Start of Records shown

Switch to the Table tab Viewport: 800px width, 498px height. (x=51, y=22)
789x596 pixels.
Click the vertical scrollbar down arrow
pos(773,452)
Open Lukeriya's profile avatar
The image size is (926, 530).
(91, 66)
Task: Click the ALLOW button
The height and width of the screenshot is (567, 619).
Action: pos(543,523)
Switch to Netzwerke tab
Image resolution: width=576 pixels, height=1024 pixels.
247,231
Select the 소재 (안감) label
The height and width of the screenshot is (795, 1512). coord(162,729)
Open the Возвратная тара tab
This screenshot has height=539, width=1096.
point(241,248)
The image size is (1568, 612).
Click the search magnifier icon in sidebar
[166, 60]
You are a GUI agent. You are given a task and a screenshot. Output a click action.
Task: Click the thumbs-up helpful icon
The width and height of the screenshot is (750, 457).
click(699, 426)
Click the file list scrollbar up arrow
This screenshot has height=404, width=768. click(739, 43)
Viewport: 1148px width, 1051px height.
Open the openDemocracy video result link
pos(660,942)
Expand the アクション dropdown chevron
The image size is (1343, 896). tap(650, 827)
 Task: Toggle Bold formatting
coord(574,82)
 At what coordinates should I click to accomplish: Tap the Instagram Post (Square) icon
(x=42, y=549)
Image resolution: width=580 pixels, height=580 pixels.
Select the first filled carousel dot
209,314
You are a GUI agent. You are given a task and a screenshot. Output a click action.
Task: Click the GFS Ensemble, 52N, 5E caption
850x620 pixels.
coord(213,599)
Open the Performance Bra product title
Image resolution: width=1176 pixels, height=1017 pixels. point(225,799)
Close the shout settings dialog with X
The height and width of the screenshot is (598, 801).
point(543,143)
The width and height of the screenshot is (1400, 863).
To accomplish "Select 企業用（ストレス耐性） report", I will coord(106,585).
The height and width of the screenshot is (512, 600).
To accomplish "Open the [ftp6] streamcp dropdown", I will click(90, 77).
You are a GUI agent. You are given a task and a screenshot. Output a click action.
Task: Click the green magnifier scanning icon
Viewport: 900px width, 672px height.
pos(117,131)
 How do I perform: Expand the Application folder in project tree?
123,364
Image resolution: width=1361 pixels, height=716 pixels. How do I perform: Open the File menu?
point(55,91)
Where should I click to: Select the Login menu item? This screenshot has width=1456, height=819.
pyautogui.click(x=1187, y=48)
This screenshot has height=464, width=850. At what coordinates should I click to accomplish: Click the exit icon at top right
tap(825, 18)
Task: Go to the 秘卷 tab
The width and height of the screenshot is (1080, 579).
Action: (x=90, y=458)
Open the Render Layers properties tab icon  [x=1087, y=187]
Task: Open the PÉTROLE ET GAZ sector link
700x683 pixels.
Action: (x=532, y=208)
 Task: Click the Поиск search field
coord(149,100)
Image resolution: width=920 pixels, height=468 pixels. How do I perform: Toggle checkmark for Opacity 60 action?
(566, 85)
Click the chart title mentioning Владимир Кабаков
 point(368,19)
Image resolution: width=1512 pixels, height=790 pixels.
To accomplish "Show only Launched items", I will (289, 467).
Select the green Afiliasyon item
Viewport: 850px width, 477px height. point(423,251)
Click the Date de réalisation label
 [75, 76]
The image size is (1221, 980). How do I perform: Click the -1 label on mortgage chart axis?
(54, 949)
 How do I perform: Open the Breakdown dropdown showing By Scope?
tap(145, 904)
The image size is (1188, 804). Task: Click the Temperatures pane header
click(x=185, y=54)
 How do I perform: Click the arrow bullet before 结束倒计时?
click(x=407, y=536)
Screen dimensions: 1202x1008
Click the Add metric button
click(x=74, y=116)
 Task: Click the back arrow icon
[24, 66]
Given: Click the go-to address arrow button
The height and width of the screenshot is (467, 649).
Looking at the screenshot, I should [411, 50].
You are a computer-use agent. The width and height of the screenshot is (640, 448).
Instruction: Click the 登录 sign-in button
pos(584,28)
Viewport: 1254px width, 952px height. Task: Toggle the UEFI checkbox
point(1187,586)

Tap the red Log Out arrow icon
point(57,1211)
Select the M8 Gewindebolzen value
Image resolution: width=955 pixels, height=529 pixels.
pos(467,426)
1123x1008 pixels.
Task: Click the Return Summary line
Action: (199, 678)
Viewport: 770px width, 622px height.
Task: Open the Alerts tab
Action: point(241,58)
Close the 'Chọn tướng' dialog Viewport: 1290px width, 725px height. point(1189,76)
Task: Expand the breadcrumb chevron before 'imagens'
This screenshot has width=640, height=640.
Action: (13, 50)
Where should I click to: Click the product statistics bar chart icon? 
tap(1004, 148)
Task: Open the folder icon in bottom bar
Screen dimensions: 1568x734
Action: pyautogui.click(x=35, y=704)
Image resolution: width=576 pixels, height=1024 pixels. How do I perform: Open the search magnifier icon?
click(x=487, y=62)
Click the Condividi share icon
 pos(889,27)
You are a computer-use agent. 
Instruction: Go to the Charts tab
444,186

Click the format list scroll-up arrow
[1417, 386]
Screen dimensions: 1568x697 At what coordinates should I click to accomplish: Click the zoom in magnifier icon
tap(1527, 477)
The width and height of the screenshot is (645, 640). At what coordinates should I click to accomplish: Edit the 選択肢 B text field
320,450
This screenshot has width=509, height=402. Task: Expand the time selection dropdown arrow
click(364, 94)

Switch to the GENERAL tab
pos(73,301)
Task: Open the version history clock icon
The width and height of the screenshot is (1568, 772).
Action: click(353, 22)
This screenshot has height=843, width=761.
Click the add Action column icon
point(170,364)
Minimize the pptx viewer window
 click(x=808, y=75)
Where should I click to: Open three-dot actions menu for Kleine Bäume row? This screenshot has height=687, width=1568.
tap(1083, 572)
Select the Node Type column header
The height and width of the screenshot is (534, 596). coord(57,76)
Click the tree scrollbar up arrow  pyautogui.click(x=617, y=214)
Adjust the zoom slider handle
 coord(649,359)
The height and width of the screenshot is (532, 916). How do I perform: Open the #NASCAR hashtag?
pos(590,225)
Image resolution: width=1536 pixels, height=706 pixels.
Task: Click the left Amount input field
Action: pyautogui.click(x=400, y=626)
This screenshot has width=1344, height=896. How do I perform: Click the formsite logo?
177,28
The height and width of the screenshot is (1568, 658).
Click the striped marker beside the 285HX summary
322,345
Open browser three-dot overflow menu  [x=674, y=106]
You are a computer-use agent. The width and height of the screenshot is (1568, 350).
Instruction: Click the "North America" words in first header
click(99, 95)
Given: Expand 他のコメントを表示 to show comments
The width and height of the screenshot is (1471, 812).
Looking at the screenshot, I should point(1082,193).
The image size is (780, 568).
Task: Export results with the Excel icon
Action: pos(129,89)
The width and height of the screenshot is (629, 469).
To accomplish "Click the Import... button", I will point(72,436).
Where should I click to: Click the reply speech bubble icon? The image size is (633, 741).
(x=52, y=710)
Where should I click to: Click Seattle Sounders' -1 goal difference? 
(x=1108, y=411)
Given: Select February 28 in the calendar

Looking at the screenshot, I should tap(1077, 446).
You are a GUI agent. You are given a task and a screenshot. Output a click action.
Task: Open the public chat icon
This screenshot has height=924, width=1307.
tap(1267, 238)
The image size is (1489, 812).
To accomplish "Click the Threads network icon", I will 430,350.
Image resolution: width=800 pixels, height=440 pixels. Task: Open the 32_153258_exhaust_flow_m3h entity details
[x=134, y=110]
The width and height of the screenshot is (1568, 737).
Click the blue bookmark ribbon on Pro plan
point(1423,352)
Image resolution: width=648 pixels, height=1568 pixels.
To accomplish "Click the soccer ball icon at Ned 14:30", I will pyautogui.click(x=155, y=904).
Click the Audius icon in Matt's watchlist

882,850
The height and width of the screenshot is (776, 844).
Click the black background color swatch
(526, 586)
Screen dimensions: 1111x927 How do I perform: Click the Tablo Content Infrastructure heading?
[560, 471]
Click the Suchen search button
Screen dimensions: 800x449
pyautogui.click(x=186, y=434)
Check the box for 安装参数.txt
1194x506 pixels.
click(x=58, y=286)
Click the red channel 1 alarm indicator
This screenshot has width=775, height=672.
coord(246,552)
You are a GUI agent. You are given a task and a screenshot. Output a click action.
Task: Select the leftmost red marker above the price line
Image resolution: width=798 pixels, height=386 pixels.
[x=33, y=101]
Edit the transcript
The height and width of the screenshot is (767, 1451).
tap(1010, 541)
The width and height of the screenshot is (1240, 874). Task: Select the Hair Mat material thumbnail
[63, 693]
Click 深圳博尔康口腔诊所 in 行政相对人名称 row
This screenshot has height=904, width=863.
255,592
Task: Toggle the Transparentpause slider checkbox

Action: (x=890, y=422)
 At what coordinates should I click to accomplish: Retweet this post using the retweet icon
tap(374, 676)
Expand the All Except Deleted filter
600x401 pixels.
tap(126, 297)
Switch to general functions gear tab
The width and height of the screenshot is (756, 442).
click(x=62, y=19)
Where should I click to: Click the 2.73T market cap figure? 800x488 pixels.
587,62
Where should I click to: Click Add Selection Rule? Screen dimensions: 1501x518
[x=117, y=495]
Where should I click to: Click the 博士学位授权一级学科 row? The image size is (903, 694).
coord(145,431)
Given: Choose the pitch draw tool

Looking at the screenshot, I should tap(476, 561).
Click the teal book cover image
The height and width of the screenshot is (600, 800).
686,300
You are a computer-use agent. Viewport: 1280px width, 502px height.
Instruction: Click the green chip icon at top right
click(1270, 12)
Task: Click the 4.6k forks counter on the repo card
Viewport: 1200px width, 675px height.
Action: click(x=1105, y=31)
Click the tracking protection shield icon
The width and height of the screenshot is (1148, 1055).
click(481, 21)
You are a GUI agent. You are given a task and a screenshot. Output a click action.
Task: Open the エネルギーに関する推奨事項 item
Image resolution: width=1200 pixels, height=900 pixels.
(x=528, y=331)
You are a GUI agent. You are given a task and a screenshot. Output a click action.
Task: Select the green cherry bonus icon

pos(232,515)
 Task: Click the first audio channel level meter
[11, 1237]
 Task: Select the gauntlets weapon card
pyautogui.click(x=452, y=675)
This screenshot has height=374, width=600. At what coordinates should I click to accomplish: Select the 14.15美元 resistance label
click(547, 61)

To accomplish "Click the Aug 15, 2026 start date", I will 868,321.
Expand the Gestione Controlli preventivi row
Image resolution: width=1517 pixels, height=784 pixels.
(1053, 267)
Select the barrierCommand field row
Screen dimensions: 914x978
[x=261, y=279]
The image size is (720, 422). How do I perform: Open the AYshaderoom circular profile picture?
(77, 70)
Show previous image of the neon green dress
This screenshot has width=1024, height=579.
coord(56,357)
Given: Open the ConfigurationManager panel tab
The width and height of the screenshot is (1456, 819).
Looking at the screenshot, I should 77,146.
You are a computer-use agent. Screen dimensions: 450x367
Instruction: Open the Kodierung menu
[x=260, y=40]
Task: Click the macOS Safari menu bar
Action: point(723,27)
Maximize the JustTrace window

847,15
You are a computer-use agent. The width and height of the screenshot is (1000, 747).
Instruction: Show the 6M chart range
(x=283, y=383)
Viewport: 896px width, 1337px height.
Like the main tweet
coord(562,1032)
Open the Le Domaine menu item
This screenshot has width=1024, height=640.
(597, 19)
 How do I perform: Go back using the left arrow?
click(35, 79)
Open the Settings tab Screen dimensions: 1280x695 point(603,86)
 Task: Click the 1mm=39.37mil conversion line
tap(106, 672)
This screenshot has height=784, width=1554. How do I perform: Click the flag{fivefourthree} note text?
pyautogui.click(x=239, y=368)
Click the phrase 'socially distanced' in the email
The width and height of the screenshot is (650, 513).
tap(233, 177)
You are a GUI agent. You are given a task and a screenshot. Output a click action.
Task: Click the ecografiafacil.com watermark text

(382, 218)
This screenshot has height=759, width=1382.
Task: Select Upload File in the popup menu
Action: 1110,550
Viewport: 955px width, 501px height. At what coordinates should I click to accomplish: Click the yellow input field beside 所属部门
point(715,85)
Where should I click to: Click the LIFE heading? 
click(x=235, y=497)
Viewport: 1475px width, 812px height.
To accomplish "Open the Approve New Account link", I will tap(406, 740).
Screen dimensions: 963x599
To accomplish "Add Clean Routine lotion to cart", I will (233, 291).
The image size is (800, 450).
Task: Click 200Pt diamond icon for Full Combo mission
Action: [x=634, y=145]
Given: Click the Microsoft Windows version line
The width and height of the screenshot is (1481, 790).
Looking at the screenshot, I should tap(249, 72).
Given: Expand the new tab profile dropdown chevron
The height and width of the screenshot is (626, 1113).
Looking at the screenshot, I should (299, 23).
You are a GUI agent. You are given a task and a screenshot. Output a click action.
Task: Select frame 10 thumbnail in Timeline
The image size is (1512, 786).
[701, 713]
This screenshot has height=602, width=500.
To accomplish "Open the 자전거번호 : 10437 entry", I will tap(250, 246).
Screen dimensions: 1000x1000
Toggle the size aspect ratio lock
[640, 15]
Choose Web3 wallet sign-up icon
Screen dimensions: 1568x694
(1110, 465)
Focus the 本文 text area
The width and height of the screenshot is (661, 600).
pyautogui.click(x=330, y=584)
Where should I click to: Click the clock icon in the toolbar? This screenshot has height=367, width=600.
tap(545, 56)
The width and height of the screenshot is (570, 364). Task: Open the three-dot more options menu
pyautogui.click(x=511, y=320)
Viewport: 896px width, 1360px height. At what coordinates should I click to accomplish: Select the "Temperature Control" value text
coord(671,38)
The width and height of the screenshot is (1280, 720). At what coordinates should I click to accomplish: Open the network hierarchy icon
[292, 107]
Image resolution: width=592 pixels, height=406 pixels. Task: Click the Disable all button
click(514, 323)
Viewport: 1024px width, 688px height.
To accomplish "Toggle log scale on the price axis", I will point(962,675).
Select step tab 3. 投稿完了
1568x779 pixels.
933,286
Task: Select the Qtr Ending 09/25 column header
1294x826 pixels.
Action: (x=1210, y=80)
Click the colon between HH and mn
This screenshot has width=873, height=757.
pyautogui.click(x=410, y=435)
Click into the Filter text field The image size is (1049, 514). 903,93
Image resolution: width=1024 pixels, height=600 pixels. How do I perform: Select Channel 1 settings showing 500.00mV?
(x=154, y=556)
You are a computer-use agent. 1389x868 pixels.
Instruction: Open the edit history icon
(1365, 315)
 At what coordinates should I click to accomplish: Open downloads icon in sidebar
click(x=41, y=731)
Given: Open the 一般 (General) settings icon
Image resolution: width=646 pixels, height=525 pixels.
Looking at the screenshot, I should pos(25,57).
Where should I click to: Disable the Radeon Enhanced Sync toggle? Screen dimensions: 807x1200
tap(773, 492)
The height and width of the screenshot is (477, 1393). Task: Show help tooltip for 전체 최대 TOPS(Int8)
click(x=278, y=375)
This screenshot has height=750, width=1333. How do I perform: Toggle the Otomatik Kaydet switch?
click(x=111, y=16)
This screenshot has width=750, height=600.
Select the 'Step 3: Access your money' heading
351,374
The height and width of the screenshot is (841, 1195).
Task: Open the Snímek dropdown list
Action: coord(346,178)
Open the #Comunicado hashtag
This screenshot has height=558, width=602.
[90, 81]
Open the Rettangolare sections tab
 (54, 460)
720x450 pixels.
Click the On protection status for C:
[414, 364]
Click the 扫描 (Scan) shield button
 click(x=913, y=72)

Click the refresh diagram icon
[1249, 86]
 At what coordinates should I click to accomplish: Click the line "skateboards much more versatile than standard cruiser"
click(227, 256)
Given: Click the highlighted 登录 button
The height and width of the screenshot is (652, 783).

End of Records shown

▶ Brief:
Give the count of lines in the listing above that hold the word "dialog", and say nothing else.

▶ Answer to this problem:
2